To: [EMAIL PROTECTED]
From: [EMAIL PROTECTED]
Date: Sun, 13 Feb 2000 17:13:03 +0000
Message-Id: <[EMAIL PROTECTED]>

Package: autoconf
Version:

Either I'm very confused, or it's not possible to use the autoconf
tests AC_EXEEXT and AC_MINIX in the same configure.in...

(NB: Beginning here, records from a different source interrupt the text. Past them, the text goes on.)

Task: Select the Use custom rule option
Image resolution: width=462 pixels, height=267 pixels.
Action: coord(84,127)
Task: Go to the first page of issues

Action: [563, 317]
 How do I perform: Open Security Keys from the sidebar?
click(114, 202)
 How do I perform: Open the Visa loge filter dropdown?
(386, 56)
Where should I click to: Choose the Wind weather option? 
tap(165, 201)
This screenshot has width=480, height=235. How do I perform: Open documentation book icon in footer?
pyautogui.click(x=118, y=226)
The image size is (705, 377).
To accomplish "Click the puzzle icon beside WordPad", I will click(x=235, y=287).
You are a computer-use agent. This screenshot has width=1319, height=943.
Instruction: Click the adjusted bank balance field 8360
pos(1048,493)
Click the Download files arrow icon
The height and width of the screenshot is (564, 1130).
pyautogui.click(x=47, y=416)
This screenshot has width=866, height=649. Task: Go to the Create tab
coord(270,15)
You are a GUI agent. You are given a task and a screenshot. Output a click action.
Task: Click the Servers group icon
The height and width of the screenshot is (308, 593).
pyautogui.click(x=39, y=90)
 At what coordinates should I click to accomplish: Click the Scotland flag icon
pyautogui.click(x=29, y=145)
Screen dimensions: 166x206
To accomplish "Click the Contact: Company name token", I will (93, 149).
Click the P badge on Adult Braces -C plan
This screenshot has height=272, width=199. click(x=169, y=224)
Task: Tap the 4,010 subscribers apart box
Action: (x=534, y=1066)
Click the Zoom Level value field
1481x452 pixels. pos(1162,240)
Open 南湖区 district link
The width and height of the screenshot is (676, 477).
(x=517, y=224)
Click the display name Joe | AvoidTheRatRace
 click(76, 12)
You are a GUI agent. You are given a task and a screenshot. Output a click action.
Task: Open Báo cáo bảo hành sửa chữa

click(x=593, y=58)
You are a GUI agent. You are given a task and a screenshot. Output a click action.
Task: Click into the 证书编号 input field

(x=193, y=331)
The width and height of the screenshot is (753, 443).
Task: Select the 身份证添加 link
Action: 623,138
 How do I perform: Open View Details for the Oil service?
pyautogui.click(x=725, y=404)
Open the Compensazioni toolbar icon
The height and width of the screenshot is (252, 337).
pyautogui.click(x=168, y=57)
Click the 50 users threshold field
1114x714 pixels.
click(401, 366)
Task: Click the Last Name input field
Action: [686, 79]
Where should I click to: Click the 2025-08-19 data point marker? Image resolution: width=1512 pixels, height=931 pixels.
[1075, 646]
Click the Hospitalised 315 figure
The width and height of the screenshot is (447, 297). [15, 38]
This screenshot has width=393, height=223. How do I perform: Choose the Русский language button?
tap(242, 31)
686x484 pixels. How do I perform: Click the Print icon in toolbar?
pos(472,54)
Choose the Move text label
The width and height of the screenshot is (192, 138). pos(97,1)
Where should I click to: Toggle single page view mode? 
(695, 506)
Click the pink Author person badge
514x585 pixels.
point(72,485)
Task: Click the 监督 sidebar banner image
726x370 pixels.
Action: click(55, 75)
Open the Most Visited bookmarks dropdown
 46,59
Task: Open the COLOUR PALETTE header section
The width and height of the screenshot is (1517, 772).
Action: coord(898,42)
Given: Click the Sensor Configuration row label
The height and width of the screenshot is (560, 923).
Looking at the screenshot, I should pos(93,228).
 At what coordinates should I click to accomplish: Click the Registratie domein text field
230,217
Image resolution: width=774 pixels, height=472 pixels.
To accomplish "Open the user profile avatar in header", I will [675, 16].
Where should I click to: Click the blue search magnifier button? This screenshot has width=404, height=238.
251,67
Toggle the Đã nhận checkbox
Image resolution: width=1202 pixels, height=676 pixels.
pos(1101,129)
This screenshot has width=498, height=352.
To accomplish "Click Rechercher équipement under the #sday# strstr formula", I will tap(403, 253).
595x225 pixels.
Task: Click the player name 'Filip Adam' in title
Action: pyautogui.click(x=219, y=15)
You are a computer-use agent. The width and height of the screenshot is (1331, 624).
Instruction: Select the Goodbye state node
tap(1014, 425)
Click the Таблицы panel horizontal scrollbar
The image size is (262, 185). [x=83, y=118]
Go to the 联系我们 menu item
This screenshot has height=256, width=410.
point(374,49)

AC_EXEEXT sets the extension used by executables (generally "" for
Unix, but ".exe" for DOS). As such it must be run before
AC_PROG_CC, which tests the C compiler by compiling a trivial program
and checking that the output exists. [If exeext isn't set by this
point, it checks for the existence of foo when the compiler has 
produced foo.extension and fails claiming the compiler to be broken.]
AC_PROG_CC must come before AC_MINIX, because AC_PROG_CC sets
the variables defining what the C preprocessor is, and AC_MINIX
uses that. 
Unfortunately, AC_MINIX has an explicit check that you don't
call AC_TRY_COMPILE before checking AC_MINIX. 
And AC_EXEEXT calls AC_TRY_COMPILE, so AC_EXEEXT must come before
AC_MINIX. Oops.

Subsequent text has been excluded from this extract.